More importantly, we need to examine the move away from what is in effect a static system of sustaining what is wrong to a different equilibrium of adjustments to help produce a just and fair society: Enter John Rawls. With his notion of ‘reflective equilibrium’ (RE), Rawls gives us a way of justifying a political conception of justice for a well-ordered liberal democratic state. This also would help us to further develop socio-economic ideas of justice as well. Such thinking is not only humane but can put in effect a workable and useful way of doing things for everyone’s good (as opposed to the fantastical notions of Walrasian and Paretian equilibrium).

To put it in non-technical language, RE in its basic form allows for a decision or judgment to be derived from our principles of what is right (a moral conception is implied) for a particular situation: Which also allows for the adjustments of our principles to rationalize our judgements. This not only helps us “justify our convictions of social justice” but it provides a “standpoint from which we can best interpret moral relationships” (Rawls 18-19).

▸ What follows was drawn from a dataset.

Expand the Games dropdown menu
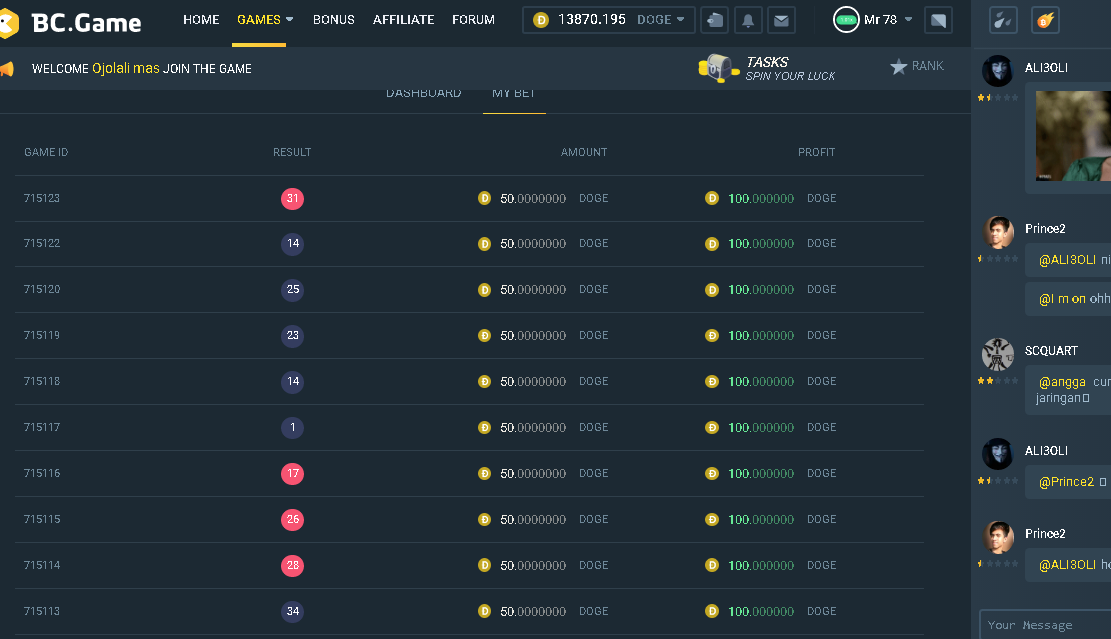point(265,20)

As an example, we may have principles which state taking of life under any circumstance is wrong so that our judgement with regards to abortion is to speak up against it. However, in trying to work out a system that enhances agreement and reasonableness in the public sphere to produce a policy on abortion acceptable to most as far as possible, we might make exceptions in allowing it: As in the case of sexual assault or incest. This would entail an adjustment of our principles on unconditional disapproval for the taking of life. And this would also be the underlying way of adjustment for a political conception of what taking of life is that can be socially acceptable in the public context. In turn, this provides the basis of Rawls’s political constructivism in creating a ground-up system that is just and fair for all. It would also be underwritten by a Kantian moral constructivism as Kant’s moral thinking is arguably the most powerful influence on Rawls’s key ideas.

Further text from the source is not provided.